▸ Required action: Reproduce the entries. Match every word.

[Extracted data entries]
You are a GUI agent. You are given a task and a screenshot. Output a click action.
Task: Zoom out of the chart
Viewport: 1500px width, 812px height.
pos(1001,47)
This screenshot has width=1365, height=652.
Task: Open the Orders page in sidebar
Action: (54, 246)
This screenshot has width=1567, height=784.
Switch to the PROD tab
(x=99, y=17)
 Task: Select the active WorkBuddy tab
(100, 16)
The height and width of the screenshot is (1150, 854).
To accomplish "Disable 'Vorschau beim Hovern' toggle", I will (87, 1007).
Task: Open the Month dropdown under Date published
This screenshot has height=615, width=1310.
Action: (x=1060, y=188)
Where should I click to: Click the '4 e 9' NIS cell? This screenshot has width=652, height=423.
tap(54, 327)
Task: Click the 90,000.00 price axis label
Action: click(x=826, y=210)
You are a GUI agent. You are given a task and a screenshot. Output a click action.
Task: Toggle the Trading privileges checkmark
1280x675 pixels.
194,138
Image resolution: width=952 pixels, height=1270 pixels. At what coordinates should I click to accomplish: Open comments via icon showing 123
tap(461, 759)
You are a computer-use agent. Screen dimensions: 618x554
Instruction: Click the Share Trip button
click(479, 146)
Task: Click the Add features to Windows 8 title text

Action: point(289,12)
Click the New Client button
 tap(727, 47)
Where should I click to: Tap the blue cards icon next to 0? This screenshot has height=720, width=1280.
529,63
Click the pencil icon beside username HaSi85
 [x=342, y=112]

▸ Result below:
You are a GUI agent. You are given a task and a screenshot. Output a click action.
Task: Zoom out of the chart
Viewport: 1500px width, 812px height.
pos(1001,47)
This screenshot has width=1365, height=652.
Task: Open the Orders page in sidebar
Action: (54, 246)
This screenshot has width=1567, height=784.
Switch to the PROD tab
(x=99, y=17)
 Task: Select the active WorkBuddy tab
(100, 16)
The height and width of the screenshot is (1150, 854).
To accomplish "Disable 'Vorschau beim Hovern' toggle", I will (87, 1007).
Task: Open the Month dropdown under Date published
This screenshot has height=615, width=1310.
Action: (x=1060, y=188)
Where should I click to: Click the '4 e 9' NIS cell? This screenshot has width=652, height=423.
tap(54, 327)
Task: Click the 90,000.00 price axis label
Action: click(x=826, y=210)
You are a GUI agent. You are given a task and a screenshot. Output a click action.
Task: Toggle the Trading privileges checkmark
1280x675 pixels.
194,138
Image resolution: width=952 pixels, height=1270 pixels. At what coordinates should I click to accomplish: Open comments via icon showing 123
tap(461, 759)
You are a computer-use agent. Screen dimensions: 618x554
Instruction: Click the Share Trip button
click(479, 146)
Task: Click the Add features to Windows 8 title text

Action: point(289,12)
Click the New Client button
 tap(727, 47)
Where should I click to: Tap the blue cards icon next to 0? This screenshot has height=720, width=1280.
529,63
Click the pencil icon beside username HaSi85
 [x=342, y=112]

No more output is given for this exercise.